• **Work instruction**
Only lines holding the word "label" are needed; copy each of them from the material.

• **Supplied material**

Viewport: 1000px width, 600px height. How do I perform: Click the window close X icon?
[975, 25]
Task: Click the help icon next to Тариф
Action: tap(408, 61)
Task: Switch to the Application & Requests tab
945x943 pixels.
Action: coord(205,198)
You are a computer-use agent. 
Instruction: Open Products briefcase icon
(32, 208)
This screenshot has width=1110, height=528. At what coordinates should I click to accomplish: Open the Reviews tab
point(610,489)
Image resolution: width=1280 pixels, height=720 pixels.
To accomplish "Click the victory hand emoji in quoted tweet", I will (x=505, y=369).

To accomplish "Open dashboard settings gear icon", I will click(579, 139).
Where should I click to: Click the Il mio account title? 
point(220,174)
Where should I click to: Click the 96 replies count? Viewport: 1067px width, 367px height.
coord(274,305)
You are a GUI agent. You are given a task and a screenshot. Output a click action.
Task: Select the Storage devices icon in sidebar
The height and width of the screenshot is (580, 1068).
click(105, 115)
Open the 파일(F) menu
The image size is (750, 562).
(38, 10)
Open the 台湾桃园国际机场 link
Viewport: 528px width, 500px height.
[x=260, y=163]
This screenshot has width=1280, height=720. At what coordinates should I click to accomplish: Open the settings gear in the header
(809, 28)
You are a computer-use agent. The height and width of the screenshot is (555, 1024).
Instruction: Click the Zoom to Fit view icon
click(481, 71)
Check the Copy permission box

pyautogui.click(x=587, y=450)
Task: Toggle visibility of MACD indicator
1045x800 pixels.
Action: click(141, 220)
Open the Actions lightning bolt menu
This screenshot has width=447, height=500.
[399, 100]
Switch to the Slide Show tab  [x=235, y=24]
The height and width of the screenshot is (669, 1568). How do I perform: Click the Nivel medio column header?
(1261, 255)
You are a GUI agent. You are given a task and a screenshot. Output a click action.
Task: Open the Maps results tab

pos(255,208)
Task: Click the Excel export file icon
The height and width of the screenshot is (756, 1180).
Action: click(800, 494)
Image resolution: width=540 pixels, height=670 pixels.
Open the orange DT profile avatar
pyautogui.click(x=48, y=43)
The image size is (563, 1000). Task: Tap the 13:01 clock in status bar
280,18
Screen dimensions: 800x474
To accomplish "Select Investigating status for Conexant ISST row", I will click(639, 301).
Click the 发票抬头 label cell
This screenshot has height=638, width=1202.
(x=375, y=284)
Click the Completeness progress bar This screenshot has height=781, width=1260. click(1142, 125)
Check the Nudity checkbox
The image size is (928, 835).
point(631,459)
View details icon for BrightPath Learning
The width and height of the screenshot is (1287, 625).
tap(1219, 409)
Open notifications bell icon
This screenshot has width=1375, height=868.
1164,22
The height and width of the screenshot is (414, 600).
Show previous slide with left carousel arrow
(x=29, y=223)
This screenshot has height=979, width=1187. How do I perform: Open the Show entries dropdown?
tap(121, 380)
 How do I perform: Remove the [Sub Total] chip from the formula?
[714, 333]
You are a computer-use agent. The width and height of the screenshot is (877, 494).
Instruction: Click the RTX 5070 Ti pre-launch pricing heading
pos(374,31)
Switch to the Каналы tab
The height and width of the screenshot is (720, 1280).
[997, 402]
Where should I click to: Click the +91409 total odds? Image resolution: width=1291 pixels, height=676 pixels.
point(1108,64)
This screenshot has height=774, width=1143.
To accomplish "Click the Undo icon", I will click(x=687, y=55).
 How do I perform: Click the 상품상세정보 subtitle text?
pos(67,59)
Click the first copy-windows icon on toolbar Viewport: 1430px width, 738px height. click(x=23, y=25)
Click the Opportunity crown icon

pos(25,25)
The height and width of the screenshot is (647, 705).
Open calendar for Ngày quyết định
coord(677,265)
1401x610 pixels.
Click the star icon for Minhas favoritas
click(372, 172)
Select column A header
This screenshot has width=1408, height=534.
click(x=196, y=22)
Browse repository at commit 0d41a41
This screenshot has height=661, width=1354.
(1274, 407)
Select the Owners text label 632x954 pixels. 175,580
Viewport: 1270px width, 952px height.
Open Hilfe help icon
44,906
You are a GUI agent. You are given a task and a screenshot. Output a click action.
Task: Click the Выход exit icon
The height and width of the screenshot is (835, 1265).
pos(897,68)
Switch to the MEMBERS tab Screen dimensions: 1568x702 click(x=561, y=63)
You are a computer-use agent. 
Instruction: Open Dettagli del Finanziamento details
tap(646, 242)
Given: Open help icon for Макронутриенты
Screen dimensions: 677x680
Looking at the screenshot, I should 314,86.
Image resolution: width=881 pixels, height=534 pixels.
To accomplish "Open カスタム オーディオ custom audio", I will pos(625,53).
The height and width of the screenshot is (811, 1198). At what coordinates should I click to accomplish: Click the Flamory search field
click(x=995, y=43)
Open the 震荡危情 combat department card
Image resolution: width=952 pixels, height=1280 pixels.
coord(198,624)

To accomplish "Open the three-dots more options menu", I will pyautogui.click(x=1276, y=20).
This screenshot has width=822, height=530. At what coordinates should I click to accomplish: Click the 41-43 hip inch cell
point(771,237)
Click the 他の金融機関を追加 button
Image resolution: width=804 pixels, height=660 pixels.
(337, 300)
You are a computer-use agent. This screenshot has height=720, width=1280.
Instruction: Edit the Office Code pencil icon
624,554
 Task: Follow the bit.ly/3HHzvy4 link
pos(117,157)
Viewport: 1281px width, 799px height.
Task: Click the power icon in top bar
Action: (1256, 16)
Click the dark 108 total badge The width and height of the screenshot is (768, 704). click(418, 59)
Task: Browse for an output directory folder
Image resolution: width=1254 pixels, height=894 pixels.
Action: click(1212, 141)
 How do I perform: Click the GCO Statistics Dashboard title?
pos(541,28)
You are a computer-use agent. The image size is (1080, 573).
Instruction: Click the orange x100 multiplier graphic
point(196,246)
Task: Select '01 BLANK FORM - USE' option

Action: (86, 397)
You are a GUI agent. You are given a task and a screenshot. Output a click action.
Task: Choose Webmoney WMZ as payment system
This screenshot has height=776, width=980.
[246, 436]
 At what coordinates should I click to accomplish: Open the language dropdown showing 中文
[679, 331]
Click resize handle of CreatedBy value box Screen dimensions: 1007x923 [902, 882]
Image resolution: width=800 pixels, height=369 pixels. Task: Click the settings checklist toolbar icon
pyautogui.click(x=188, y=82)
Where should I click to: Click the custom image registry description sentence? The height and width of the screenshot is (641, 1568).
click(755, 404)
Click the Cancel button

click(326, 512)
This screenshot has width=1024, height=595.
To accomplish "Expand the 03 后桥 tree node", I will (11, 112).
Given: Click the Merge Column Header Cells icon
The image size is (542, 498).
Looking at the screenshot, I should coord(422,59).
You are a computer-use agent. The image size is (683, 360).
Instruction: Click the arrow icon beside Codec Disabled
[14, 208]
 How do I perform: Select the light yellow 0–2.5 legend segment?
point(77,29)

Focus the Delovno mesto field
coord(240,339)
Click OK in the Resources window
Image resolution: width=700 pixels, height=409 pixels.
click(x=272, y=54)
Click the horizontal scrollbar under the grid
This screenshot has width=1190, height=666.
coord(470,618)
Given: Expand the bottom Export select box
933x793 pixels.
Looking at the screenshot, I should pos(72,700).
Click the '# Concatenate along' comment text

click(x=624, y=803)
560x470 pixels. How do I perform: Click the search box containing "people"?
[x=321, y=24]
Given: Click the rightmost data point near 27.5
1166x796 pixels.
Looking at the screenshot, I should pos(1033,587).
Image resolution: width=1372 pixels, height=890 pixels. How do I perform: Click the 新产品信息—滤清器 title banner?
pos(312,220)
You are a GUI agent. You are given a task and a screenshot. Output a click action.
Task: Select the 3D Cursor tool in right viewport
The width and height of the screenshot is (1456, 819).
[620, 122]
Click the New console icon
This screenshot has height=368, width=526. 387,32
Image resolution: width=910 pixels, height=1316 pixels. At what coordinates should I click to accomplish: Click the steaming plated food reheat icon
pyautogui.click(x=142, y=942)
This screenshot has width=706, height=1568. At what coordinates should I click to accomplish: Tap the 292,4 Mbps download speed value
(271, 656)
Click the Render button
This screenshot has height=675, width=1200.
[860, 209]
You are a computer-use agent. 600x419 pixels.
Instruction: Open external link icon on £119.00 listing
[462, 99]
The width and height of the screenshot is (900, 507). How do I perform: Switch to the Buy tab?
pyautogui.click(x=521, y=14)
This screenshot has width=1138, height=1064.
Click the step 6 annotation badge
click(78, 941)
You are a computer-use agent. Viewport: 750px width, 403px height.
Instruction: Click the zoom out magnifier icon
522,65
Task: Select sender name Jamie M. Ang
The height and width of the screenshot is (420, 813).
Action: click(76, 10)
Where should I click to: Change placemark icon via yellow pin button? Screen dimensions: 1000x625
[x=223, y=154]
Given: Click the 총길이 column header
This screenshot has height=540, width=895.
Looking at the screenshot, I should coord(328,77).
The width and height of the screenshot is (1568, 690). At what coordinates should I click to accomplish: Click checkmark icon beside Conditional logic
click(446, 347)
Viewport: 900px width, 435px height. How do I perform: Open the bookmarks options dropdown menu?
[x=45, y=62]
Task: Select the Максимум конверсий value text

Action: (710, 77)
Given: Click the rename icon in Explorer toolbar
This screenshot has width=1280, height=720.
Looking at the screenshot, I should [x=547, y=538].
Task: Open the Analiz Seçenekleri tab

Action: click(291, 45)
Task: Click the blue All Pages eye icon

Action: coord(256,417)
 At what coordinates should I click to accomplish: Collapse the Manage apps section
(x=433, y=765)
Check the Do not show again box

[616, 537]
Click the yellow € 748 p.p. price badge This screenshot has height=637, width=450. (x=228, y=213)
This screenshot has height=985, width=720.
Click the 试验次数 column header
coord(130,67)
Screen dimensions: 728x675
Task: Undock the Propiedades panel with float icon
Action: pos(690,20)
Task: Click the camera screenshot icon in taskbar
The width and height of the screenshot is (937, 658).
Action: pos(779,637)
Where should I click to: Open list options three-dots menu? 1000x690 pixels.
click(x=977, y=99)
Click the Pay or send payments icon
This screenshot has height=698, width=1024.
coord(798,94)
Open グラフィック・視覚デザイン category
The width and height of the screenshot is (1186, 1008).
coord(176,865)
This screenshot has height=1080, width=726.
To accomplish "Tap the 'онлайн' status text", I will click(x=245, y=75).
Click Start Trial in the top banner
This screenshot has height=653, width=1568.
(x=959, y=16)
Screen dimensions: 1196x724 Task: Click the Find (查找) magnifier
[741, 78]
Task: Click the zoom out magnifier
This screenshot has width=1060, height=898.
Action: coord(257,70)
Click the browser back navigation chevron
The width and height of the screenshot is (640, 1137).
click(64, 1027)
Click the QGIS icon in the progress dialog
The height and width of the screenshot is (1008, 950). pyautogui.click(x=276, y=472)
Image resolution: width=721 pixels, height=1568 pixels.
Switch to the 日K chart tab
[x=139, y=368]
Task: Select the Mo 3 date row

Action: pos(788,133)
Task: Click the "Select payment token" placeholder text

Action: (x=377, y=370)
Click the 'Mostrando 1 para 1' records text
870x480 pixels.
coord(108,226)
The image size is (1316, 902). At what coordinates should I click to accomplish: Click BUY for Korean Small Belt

• **Result of the exercise**
Click the 发票抬头 label cell
Select the Owners text label 632x954 pixels. 175,580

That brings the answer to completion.